My question: if data is enrypted then the data that was originally on the real line is usually mapped to the algebraic structure of a ring. Thus if we get those elements of the ring, we have to perform the operations that are defined on this ring. Finally we can not (!) apply the usual real number operations that the ML algorithms consist of.

Is this tue for HE? Is it true for order-preserving symmetric encryption?

An example as EDIT as I am not a crypto-pro at all: say I am given the following data: $$ (0.2,0.1,0.5,0); (0.1,0.2,0.3,1); (0.02,0.7,0.33,1) $$ and several rows thousands of them (and in my application more columns). In this example the first 3 entries are inputs and the 4th one is the target. All I know is that the inputs were decrypted (either HE or order-preserving symmetric) and I see that each column has exactly 1001 unique values (which makes me think that the data is not real numbers but data on some grid or finite ring). If I interpret the inputs as real numbers and perform the usual ML-algorithms (logistic regression and more complex ones). Is this mathematically sound or am I doing complete nonsense (because the data is not real numbers but rather objects in an algebraic strucutre that does not allow for the usual $+$,$\times\ldots$?

Richi W
  • 163
  • 1
  • 9

1 Answers1

6

Homomorphic Encryption on Reals
In theory, homomorphic encryption can be done on real numbers. This answer describes two options you have when dealing with real numbers or operations that will result in real numbers. Kristin Lauter is doing some of the cutting edge research in this area. In a recent paper, CryptoNets: Applying Neural Networks to Encrypted Data with High Throughput and Accuracy, the authors (which includes Kristin), state:

One thing to note is that the encryption scheme does not support floating-point numbers. Instead, we use fixed precision real numbers by converting them to integers by proper scaling, although there are also other ways to do this (Dowlin et al., 2015).

They go on to say:

The neural network takes as its input a vector of real numbers and, through a series of additions, multiplications, and other real functions, it computes its outputs, which are also real numbers. However, the homomorphic encryption scheme works over the ring $R_n^t := \mathbb{Z}_t [x] /(x^n + 1)$. This means that some conversion process between real numbers and elements of $R_n^t$ is needed.
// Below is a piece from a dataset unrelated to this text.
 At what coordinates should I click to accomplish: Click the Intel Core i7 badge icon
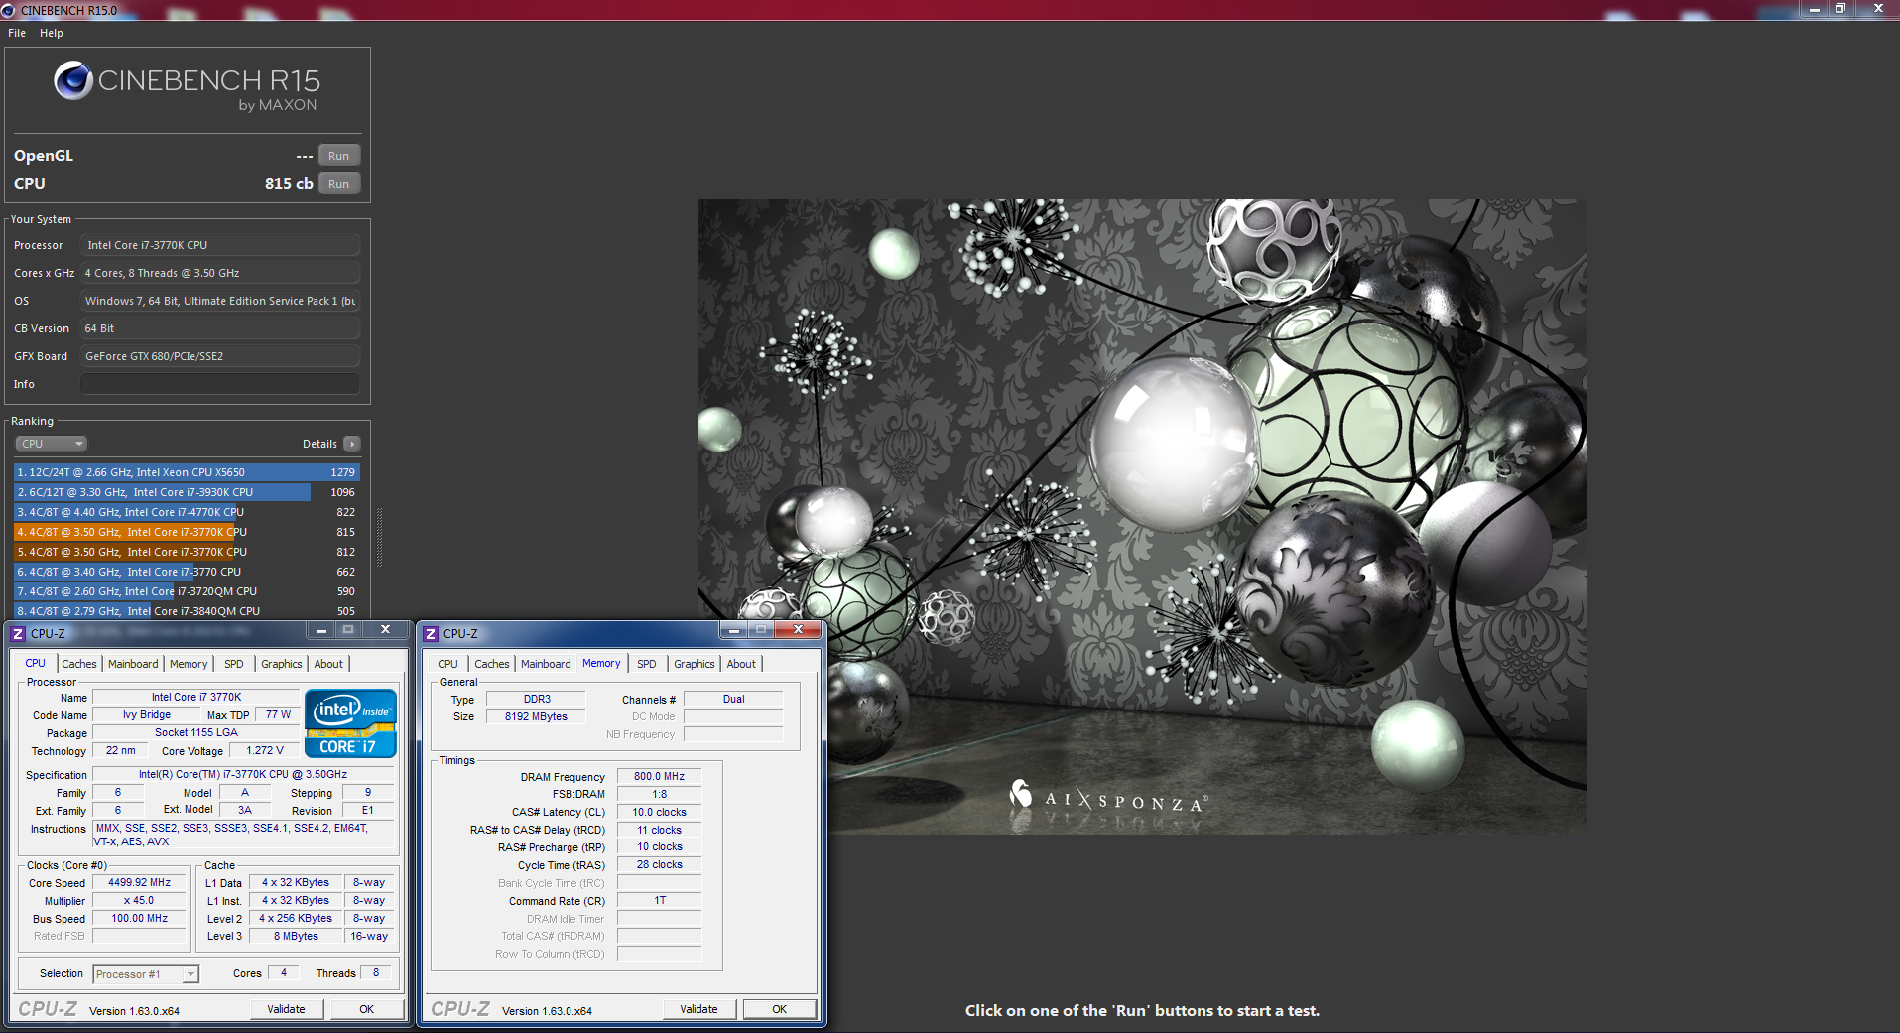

So they are not operating on real numbers directly. Instead, they encode (using scaling as mentioned in the other answer I linked to). And then decode after decryption. III.B of the Dowlin paper discusses encoding methods for real numbers. Real numbers are encountered everywhere in data analytics, and so I expect there to be continued research into how best to operate on reals using homomorphic encryption. In other words, it is an active area of research and not something that you can just quickly pull a tool out of your hat and off you go. Some thought and care must be taken in making sure you aren't invalidating the analysis techniques by using some of the encoding methods that are out there.

Order-Preserving Symmetric Encryption
The claim in the blog post is

Simpler schemes like order-preserving symmetric encryption also allow strong security in certain settings, and are easy to use with out of the box machine learning tools.

The author doesn't appear to go into much more detail than that, which leaves me wondering what they really mean. Order-preserving symmetric encryption is all about encrypting data in such a way that a natural ordering of the plaintexts is preserved. This allows you to, given only ciphertexts, do comparisons. This leads to useful operations. Specifically, the paper the post links to mentions range queries on encrypted numbers. The 2004 SIGMOD paper by Agrawal describes how their OPE scheme can be directly applied to IEEE 754 single precision floating point numbers.

Not being a machine learning expert, I can't tell you how useful only being able to do comparisons, operations like min and max, and range queries would be for machine learning. I guess if your machine learning tools require only range queries and comparisons, OPE could be used with "out of the box machine learning tools", but something tells me that would leave much to be desired in terms of data analysis.

mikeazo
  • 39,117
  • 9
  • 118
  • 183